A baked potato can be just as fantastic when you skip the bacon bits. Feel free to add all of the non-meat toppings you love and then add a sprinkle of cilantro for an extra kick of flavor! Pair with low-fat mozzarella or cheddar cheese to give your dish that extra protein push!
Dress up quesadillas with veggies.
Mexican food is quick to make anyone’s mouth water, but tends to be a very meat-based culinary genre. If you crave a little spice, but want to skip the chicken or beef, try dressing up a traditional cheese quesadilla with peppers, onions and tomatoes! Top with cilantro and sour cream to get the south of the boarder flavor with more of a vegetarian twist.
Skip the PB&J and make a grown-up peanut sauce.

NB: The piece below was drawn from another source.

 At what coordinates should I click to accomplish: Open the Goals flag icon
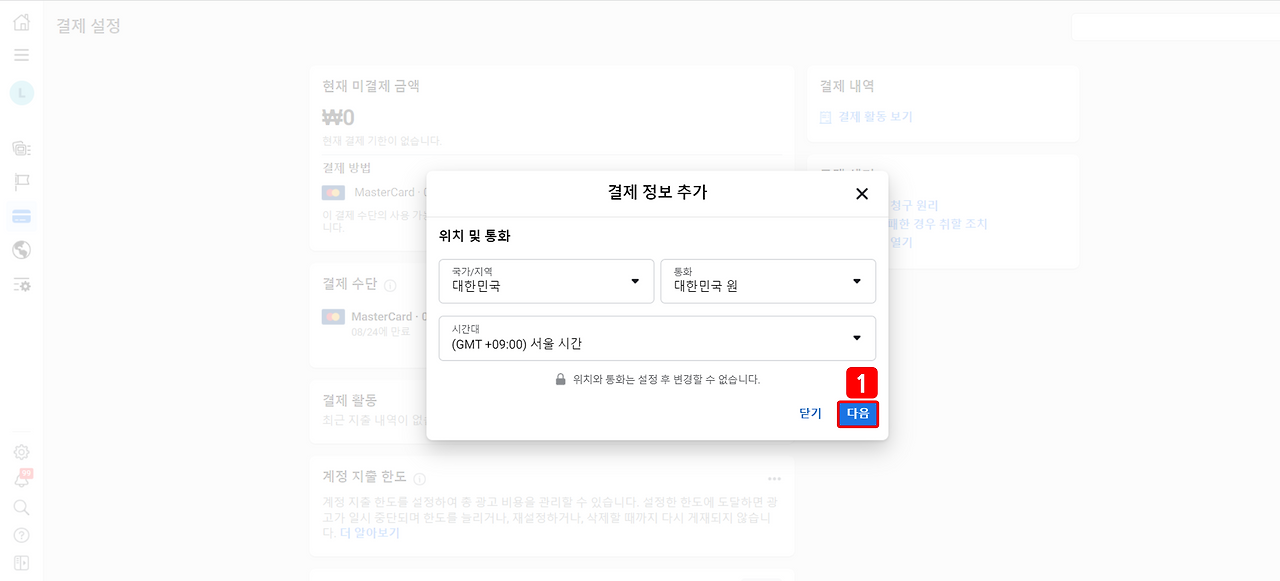pos(20,181)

Peanuts are an excellent source of protein, and peanut sauce is an excellent way to incorporate peanuts into your cooking. Whip some up and pour it on top of noodles for an exotic dish that is sure to satisfy! Top your dish with chopped peanuts for an extra protein punch.
If you are the type of person that craves meat, it’s still a good idea to have at least one meatless meal a week, to reduce your risk of diabetes, cancer, and cardiovascular disease. You will also save money, and may even loose weight! So go ahead…. give these delicious, protein-rich foods a try today!